When optimism isn’t enough

Although it is helpful for small practices to predict a smooth income stream, experts suggest keeping several options available in case life throws you a financial curve ball. To avoid an economic disaster, Gallo suggests that small practices design three budget scenarios: “optimal,” “worst-case,” and “most-likely.” Then track the budget according to these circumstances every 90 days and make adjustments.

“Over time you will see which one is the most realistic [for your practice],” Gallo says. “That is the best way to avoid getting into a deficit position.”

Gallo adds that it is important to include every variable cost, from capital purchases to possible liabilities.

“I saw a very successful physician declare bankruptcy because he didn’t balance his revenues or project liabilities,” he says. “That is not only disconcerting, it is unnecessary.”

Once you have successfully identified your most efficient financial plan, Gallo suggests projecting a one-year and a five-year budget.

“A one-year test-run is a good way to ensure you have found a solid budget, but after that it is time to choose a long-term strategy,” Gallo says. “It will help the business enterprise and keep everyone focused on a common goal.
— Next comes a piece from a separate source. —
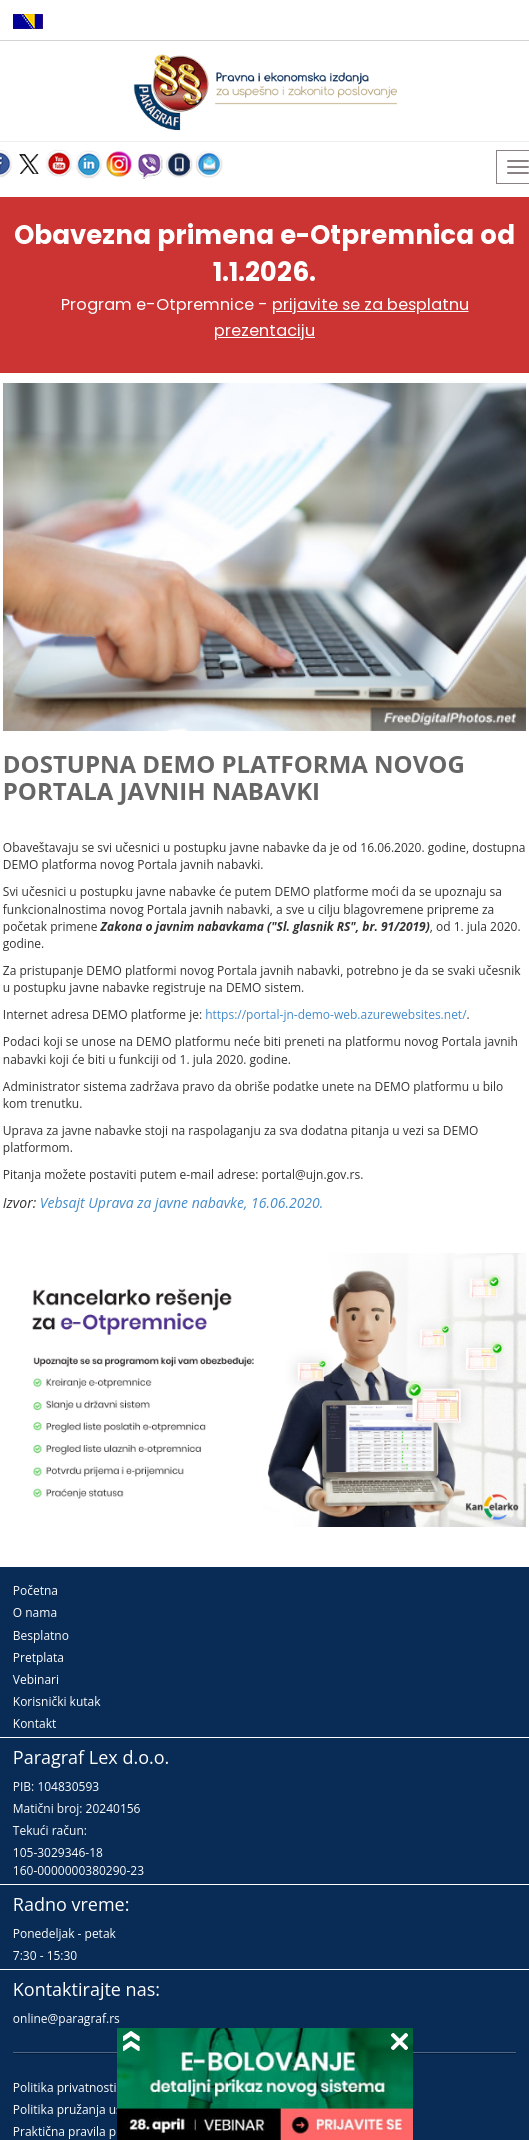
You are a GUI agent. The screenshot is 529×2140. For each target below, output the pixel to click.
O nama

When working in a small practice, everyone has to have the same practice vision.”

Avoid common mistakes

Monitoring expenses like office and medical supply costs may seem minor in comparison to the large capital expenditures, like staff salaries and equipment purchases, but the experts emphasize that the little things do count.

“When considering supply costs, [physicians] have to remember that every sheet of paper, every medical bandage is an expenditure to the practice,” Fleishman says. “There are so many options available now, especially with stores like Office Depot and Staples, it is almost impossible not to save money in this area. Physicians just need to take the time to shop around.”
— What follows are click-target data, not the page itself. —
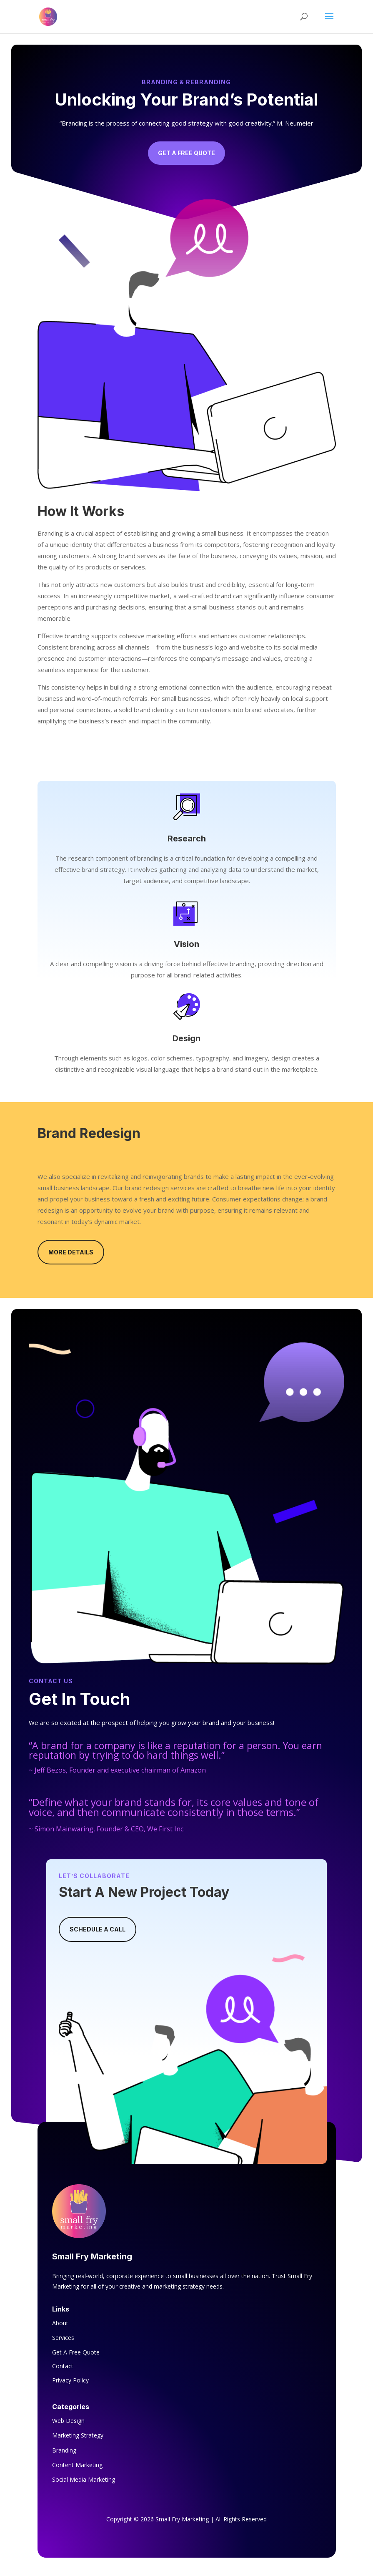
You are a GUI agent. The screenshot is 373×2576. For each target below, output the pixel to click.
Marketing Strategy (77, 2435)
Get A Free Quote (186, 152)
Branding (64, 2450)
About (60, 2323)
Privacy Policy (70, 2380)
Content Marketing (77, 2465)
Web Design (68, 2421)
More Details (70, 1252)
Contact (62, 2366)
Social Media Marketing (83, 2479)
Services (63, 2338)
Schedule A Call (97, 1929)
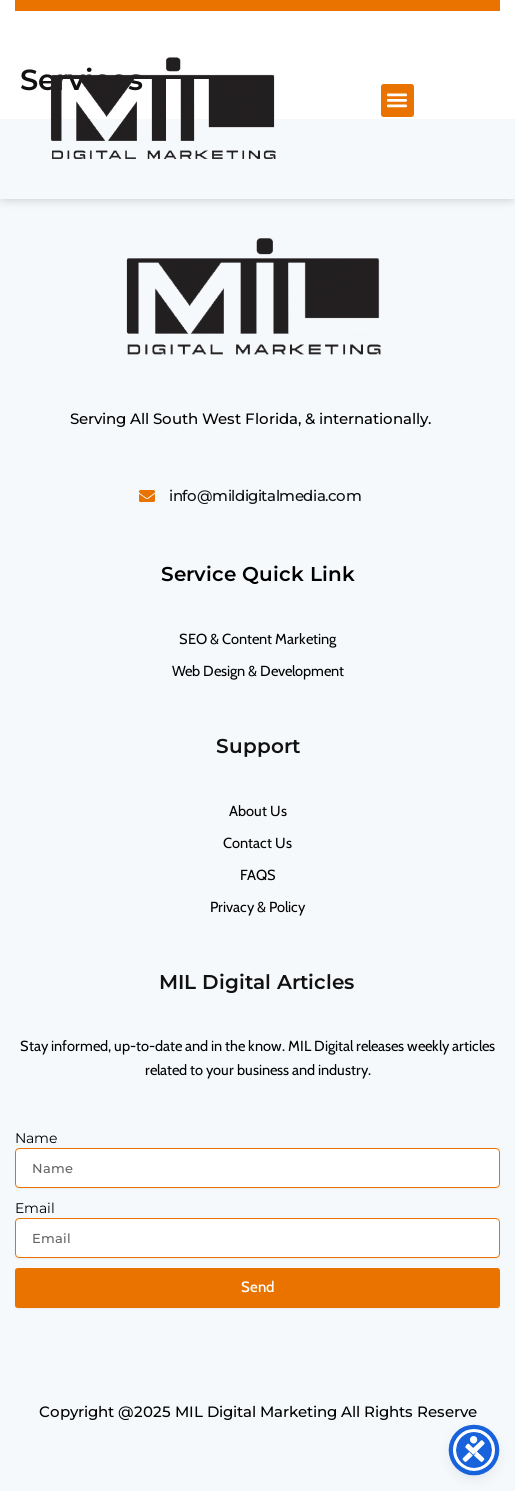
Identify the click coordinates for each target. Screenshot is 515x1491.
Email (35, 1208)
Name (36, 1138)
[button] (397, 100)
Lewis says that another mistake that small practices make is spending a large amount of money on inventory.

“Small practices need to maintain the minimal amount of inventory that they need,” Lewis says. “Otherwise, they find that they have a surplus of unneeded or expired supplies. Too much inventory is lost money.”
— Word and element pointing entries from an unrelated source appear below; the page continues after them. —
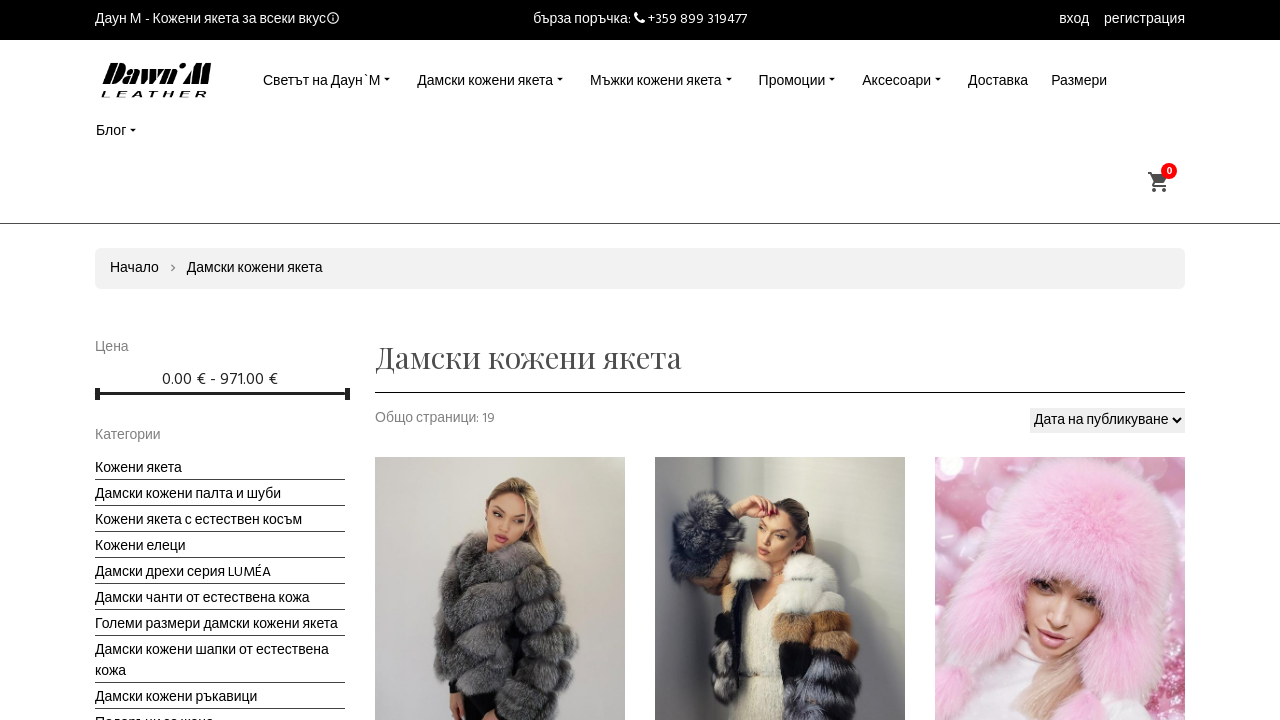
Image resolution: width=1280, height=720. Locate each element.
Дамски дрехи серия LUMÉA (183, 572)
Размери (1079, 81)
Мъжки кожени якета (656, 81)
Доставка (998, 81)
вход (1074, 19)
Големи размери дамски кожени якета (216, 624)
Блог (111, 131)
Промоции (792, 81)
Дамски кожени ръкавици (176, 697)
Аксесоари (896, 81)
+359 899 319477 (697, 19)
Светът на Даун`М (321, 81)
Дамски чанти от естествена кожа (202, 598)
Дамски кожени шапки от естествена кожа (212, 661)
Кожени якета (138, 468)
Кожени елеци (140, 546)
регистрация (1144, 19)
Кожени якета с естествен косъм (198, 520)
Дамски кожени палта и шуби (188, 494)
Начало (134, 268)
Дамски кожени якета (485, 81)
Another potentially costly activity to monitor is marketing. Although active promotion is important to attract new business, experts caution small practices to be sure they are getting what they are paying for.


“Take, for example, the Yellow Pages. It is an expensive investment and can have positive results. But small practices need to track the amount of business, if any at all, that is coming directly through this endeavor,” Fleishman says.

He also suggests that small practices steer clear of outsourcing companies when trying to cut costs.

“You never know what you are going to get,” Fleishman says. “It is too risky to spend that kind of money [when trying to cut costs].”

Instead, he suggests, small practices should adequately train their administrators.

“Why pay extra money for what can be done internally?” he says. “Unfortunately, small practices sometimes fail to budget in the money that it will take to train a good office staff. As long as you are certain that your staff is strong and competent, they are a cost that should bear no limits.”

Other factors, such as increasing Medicare rates and the number of insurance carriers that a practice accepts, are two areas that small practices tend to overlook when figuring out their finances.

“Figure out how many Medicare patients the practice has seen and include that revenue into the budget,” Fleishman says. “It is also pertinent to accept a variety of insurance plans. Fee schedules can change on a dime, so it is best to keep your carriers spread out.”

Following a budget is more than simply watching expenses. Creating this financial framework gives small practices not only the ability to judge how they are progressing as a business but also to find opportunities for growth - such as whether there is a need to add or eliminate procedures, or if there is enough money to add new equipment and staff.

“Budgeting allows you to look at your practice as a whole,” Lewis says. “It is the key to analyzing and maintaining a successful practice.”